L’analyse de cette partie part de l’hypothèse que les caractéristiques fondamentales de la mission chrétienne contemporaine recoupent de façon assez satisfaisante les arguments théologiques et pastoraux mis en avant par l’ODPN et l’Archevêché lyonnais entre la fin des années 1950 et le milieu des années 1960 (fin du concile Vatican II). Le spécialiste de missiologie David J. Bosch identifie quatre « motifs » ou « éléments missionnaires » qui serviront d’armature à la démonstration : l’élément « de conversion », ou le souci du salut des hommes ; l’élément « eschatologique », qui souligne l’attente de l’avènement du règne de Dieu ; l’élément de « plantatio ecclesiae » (implantation de l’Église) ; enfin l’élément « humanitaire », ou la recherche de justice dans le monde945.
Pour reprendre une expression utilisée par l’autorité diocésaine lors d’une réunion des archiprêtres (AAL, fonds Gerlier, 11.II.31, « L’effort diocésain pour les nouveaux centres religieux », 2 mai 1962). Un texte similaire signé de l’abbé Bourrat, intitulé « Campagne pour les églises nouvelles » et probablement rédigé à une date proche du premier, affirme que « si cette activité [la récolte de fonds pour le financement des églises nouvelles] ne permet pas la découverte du sens chrétien de l’argent, de la générosité et d’un certain sens missionnaire de l’Église, on aura passé à côté ».
Denis Pelletier, Les catholiques en France…, op. cit., p. 92-93.

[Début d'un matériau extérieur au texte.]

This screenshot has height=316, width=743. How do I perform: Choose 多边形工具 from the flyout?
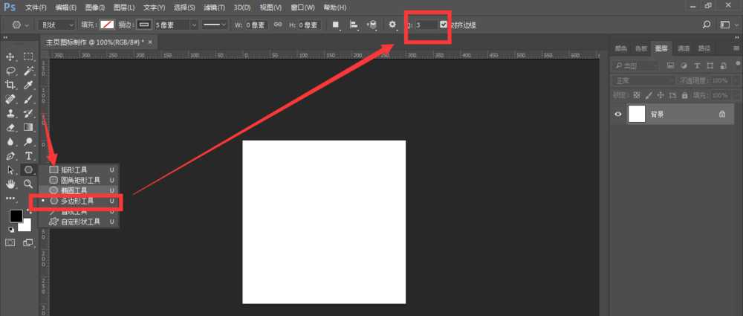[80, 201]
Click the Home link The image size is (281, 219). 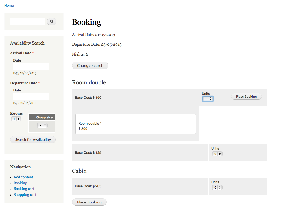click(9, 5)
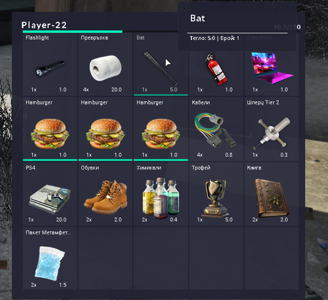Select the Flashlight item icon
Image resolution: width=328 pixels, height=300 pixels.
tap(50, 68)
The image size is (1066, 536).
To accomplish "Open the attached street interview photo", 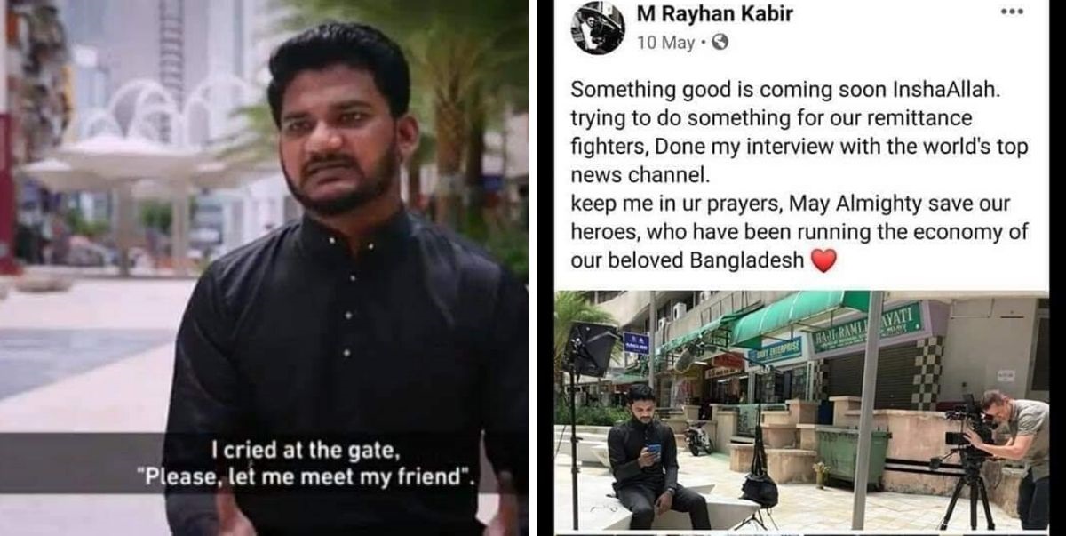I will 801,411.
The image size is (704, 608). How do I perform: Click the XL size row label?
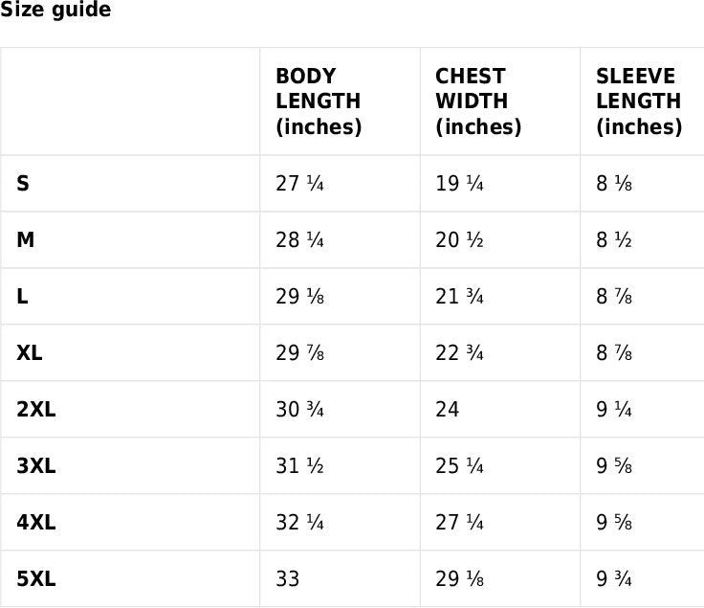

« Par bien des côtés, ils sont encore dans l’esprit des paroisses missionnaires imaginées par l’abbé Michonneau, et dans la logique de la Mission ouvrière qui se met alors en place en France dans quelques secteurs pilotes associant étroitement paroisse et Action catholique. Mais à certains égards leur réflexion rejoint celle des PO : la mission n’exige pas d’abord de changer le monde mais de changer de monde » (Yvon Tranvouez, « Brest 1944-1958 : pays de mission ? », dans Bruno Duriez, Étienne Fouilloux, Alain Michel, Georges Mouradian et Nathalie Viet-Depaule (dir.), Chrétiens et ouvriers en France, 1937-1970, Paris, Éditions de l’Atelier, 2001, p. 33-46, citation p. 43).
Yvon Tranvouez, Catholiques et communistes. La crise du progressisme chrétien, 1950-1955, Paris, Cerf, 2000, en particulier chap. 4 et 6. S’appuyant sur un article de Michel de Certeau paru dans la revue Études, l’auteur développe en effet l’idée d’une « résistance par équivoque », dans laquelle « le mot "mission" fonctionne comme un mot de passe qui suffit à donner légitimité sans qu'on ait besoin d'expliciter le contenu qu'on y met. Communauté de vocabulaire sans doute, mais qui couvre la diversité des discours. Ils sont nombreux à utiliser les mêmes mots mais ils ne disent pas les mêmes choses: chacun investit le langage à sa façon. C'est ainsi que le discours officiel se trouve subverti par des discours divergents mais qui fonctionnent sur le même registre » (p. 166).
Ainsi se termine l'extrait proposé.